Beide würdigen den Erfolg und die Leistungen Gräbes, die den Sprung von der Aldi-Verkäuferin zur ausgebildeten Buchhändlerin mit Bravour geschafft hat.
Wenn es ein Erfolgsrezept gibt, das zur Nachahmung lohnt, dann die Leidenschaft, die die 54-Jährige an Tag legt, um Kinder zum Lesen zur bringen. "Kinder sind doch unser wichtigstes Gut, unsere Nachkommen, denen wir möglichst viel zeigen müssen, auch damit sie das Alte nicht vergessen", lautet Gräbes Credo.
Und als bestes Medium, diese Passion zu transportieren, hat sie schon frühzeitig das Buch für sich entdeckt. "Ich will, dass die Kinder nicht vom Lesen wegkommen. Das ist halt mein Leben. Deswegen geh' ich regelmäßig in die Schulen, mache beim Welttag des Buches oder bei der Lesetüten-Aktion mit. Die Kinder sollen sich nicht nur mit dem elektronische Zeugs beschäftigen."

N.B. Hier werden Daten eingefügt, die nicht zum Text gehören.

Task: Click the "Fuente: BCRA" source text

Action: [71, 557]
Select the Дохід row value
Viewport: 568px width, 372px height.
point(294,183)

Dass dies in vielen Fällen gelungen ist, macht Ulla Gräbe an vielen treuen Kunden fest. "Wenn so ein junger Mensch neun Jahre später als Student wieder zu uns in den Laden kommt, dann denk' ich mir: Ja, des war's und jubel' in mich hinein. Ich glaub', ich hab' schon viele Kinder zum Lesen gebracht."
Nachfolgend ein Interview mit der Buchhändlerin, die mit ihrem Mann Reinhold in Reckendorf lebt, das auch zur Liebeserklärung an Ebern geriet:
infranken: Welches war das erste Buch, das Du bewusst gelesen hast?
Ulla Gräbe: Das war Max & Moritz, wobei ich die Geschichten von Wilhelm Busch grausam fand. Danach folgten die Karl May-Romane. Alle noch in Leinen gebunden. Ich hatte schon frühzeitig, mit neun oder zehn Jahren in der Bücherei in Gerach mitgearbeitet und so Zugang zu vielen Büchern, auch wenn die Bücherei damals gerade mal zwei Regale hatte."
Welches ist Dein Lieblingsbuch?
Ach, da gibt es so viele. Spontan fallen mir "Im Namen der Rose" von Umberto Eco und "Die unendliche Geschichte" von Michael Ende ein. Es gibt so viele gute Bücher und gute Autoren, wie Amos Oz beispielsweise. Oder Tiziano Terzani.
Hast Du ein Buch schon mehrfach gelesen?
Da gibt es auch etliche. Die unendliche Geschichte auf jeden Fall. Aber auch "Schiffbruch mit dem Tiger" fällt mir dazu auf die Schnelle ein.
Welches Buch würdest Du unseren Lesern denn gerne ans Herz legen?
Afghanische Reise von Roger Willemsen, dessen Werke ich allesamt sehr schätze. Bei Kindern sind die Empfehlungen gar nicht so einfach. Die Bücher sollen spannend und lustig sein. Ich frage meist nach den Hobbies. Klar, dass sich Mädchen mehr für Pferdegeschichten interessieren und Jungs für Fußball.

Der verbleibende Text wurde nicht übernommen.